→ **SHORT EXERCISE**:
Put the lines into a JSON list of strings, one string per line and blank lines omitted, starting at the line that contains "Close the Virtual Machine Manager window" and stopping after the line that contains "Toggle the 鎖定".

→ **DATASET ROWS**:

◇ ◇ ◇ ◇ ◇

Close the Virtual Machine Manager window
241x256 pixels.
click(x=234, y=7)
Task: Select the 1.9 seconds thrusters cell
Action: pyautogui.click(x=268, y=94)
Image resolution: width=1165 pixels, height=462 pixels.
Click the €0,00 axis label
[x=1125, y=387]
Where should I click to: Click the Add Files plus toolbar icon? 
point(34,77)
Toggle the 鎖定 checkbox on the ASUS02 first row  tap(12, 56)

◇ ◇ ◇ ◇ ◇

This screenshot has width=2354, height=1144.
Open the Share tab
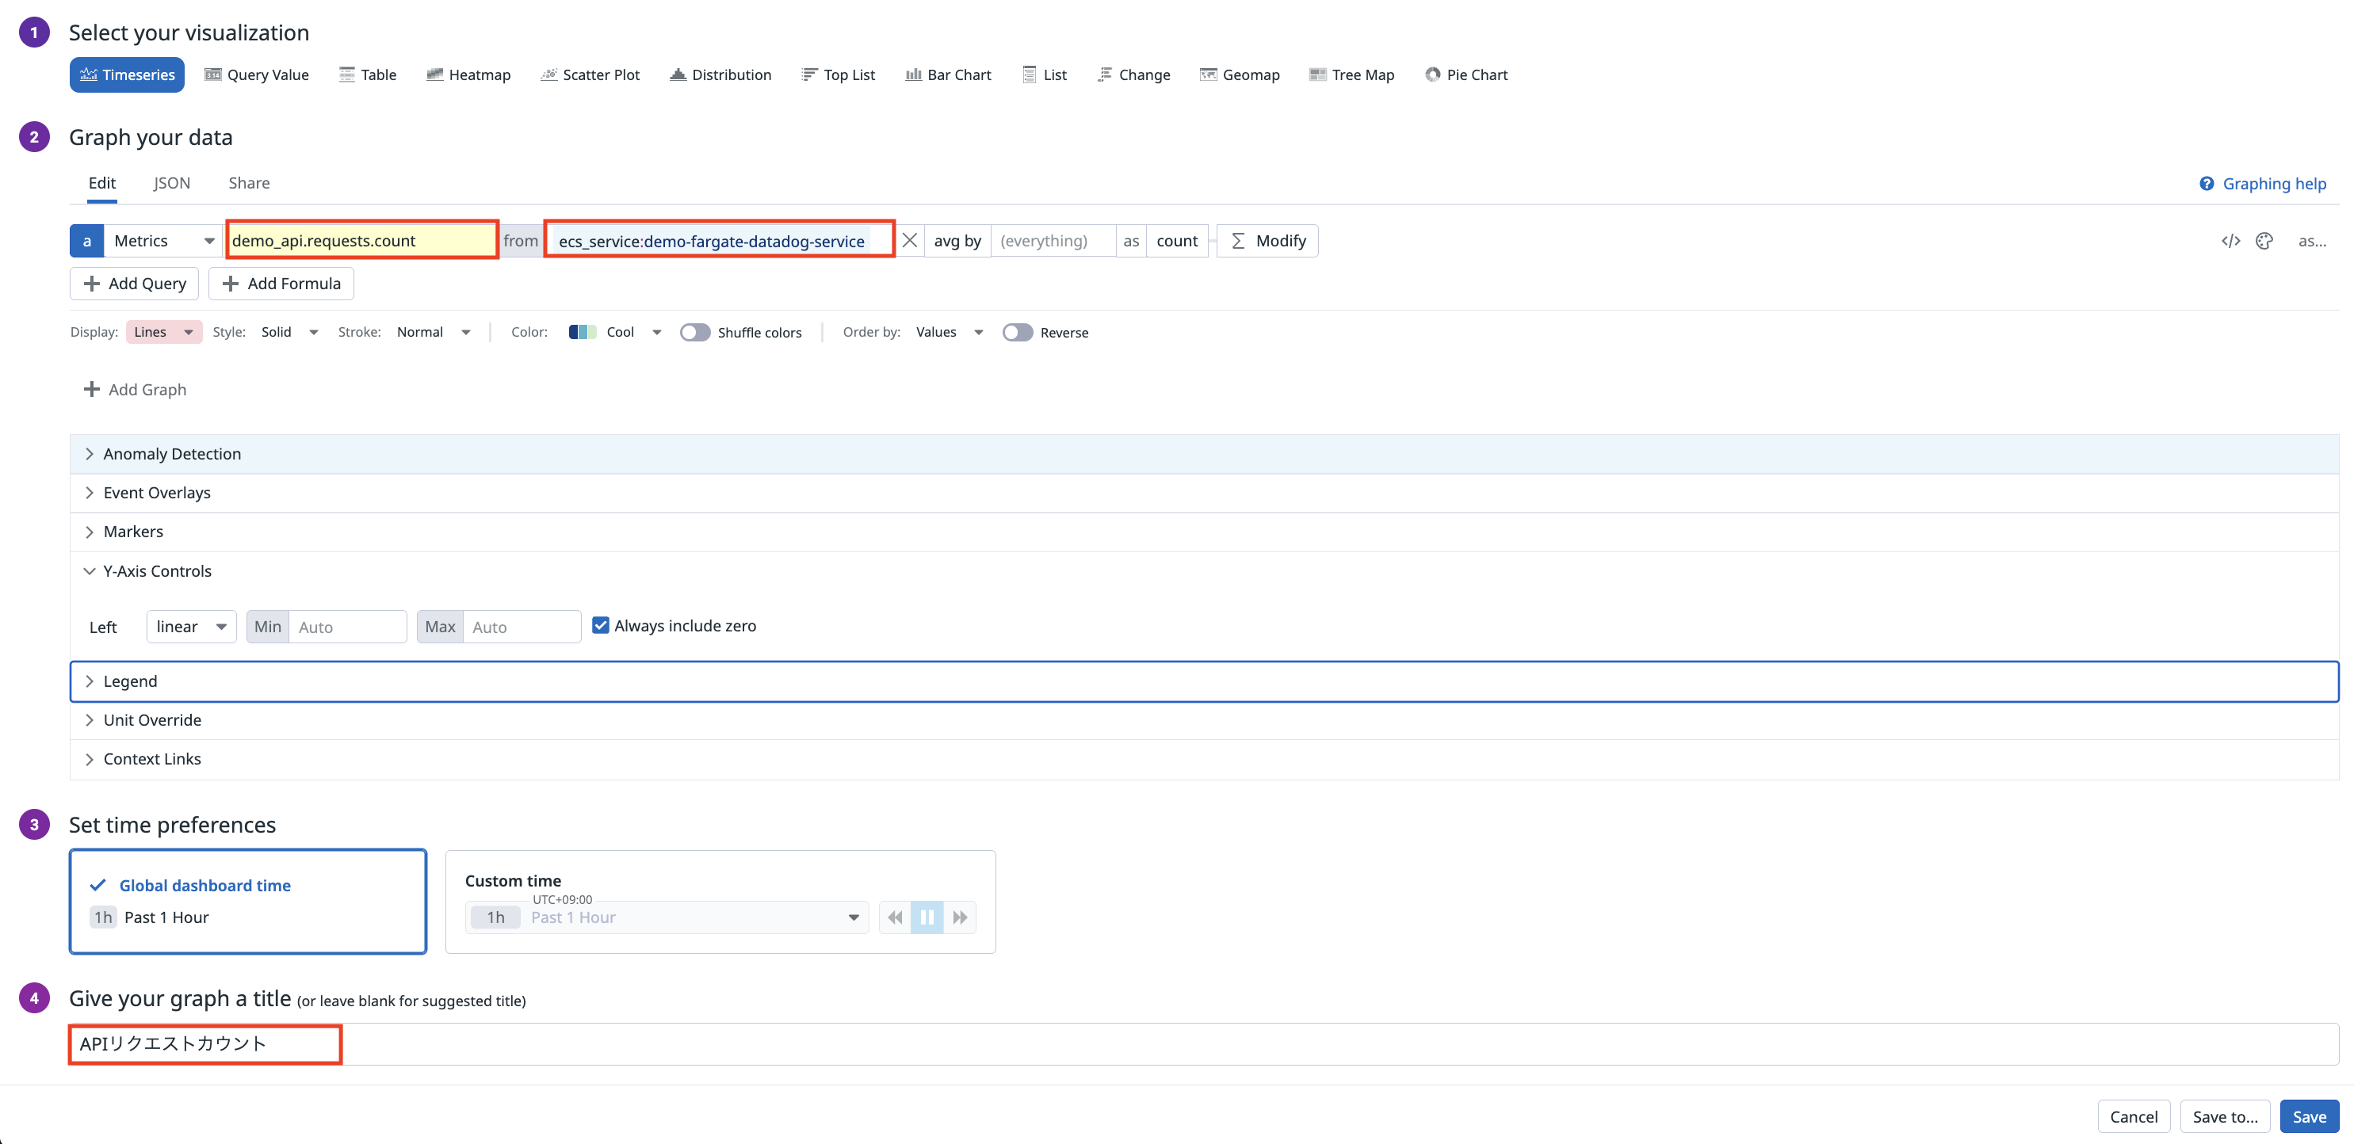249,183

◇ ◇ ◇ ◇ ◇

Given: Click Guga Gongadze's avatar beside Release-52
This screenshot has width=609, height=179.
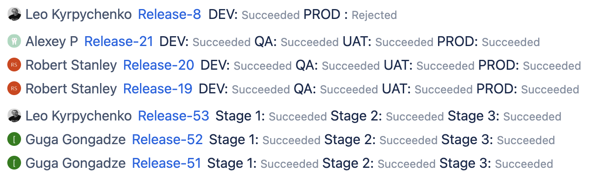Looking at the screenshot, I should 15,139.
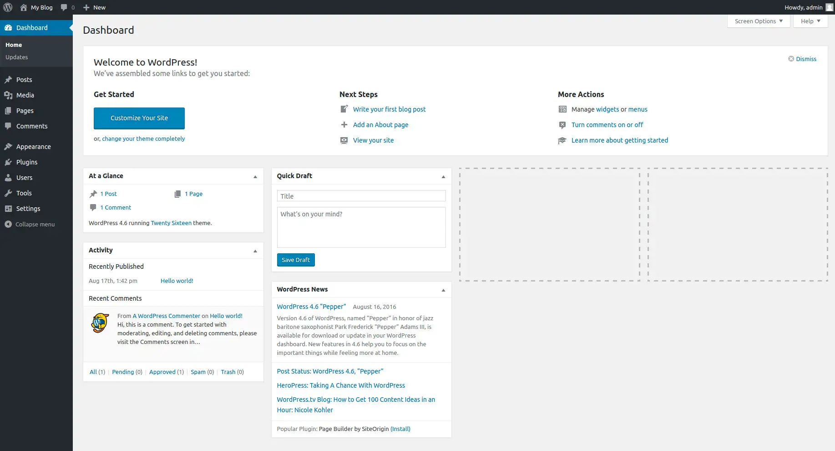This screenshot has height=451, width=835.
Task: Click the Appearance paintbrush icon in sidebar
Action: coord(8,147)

◇ ◇ ◇ ◇ ◇

→ **IN RESPONSE**:
[
  "Close the Virtual Machine Manager window",
  "241x256 pixels.",
  "click(x=234, y=7)",
  "Task: Select the 1.9 seconds thrusters cell",
  "Action: pyautogui.click(x=268, y=94)",
  "Image resolution: width=1165 pixels, height=462 pixels.",
  "Click the €0,00 axis label",
  "[x=1125, y=387]",
  "Where should I click to: Click the Add Files plus toolbar icon? ",
  "point(34,77)",
  "Toggle the 鎖定 checkbox on the ASUS02 first row  tap(12, 56)"
]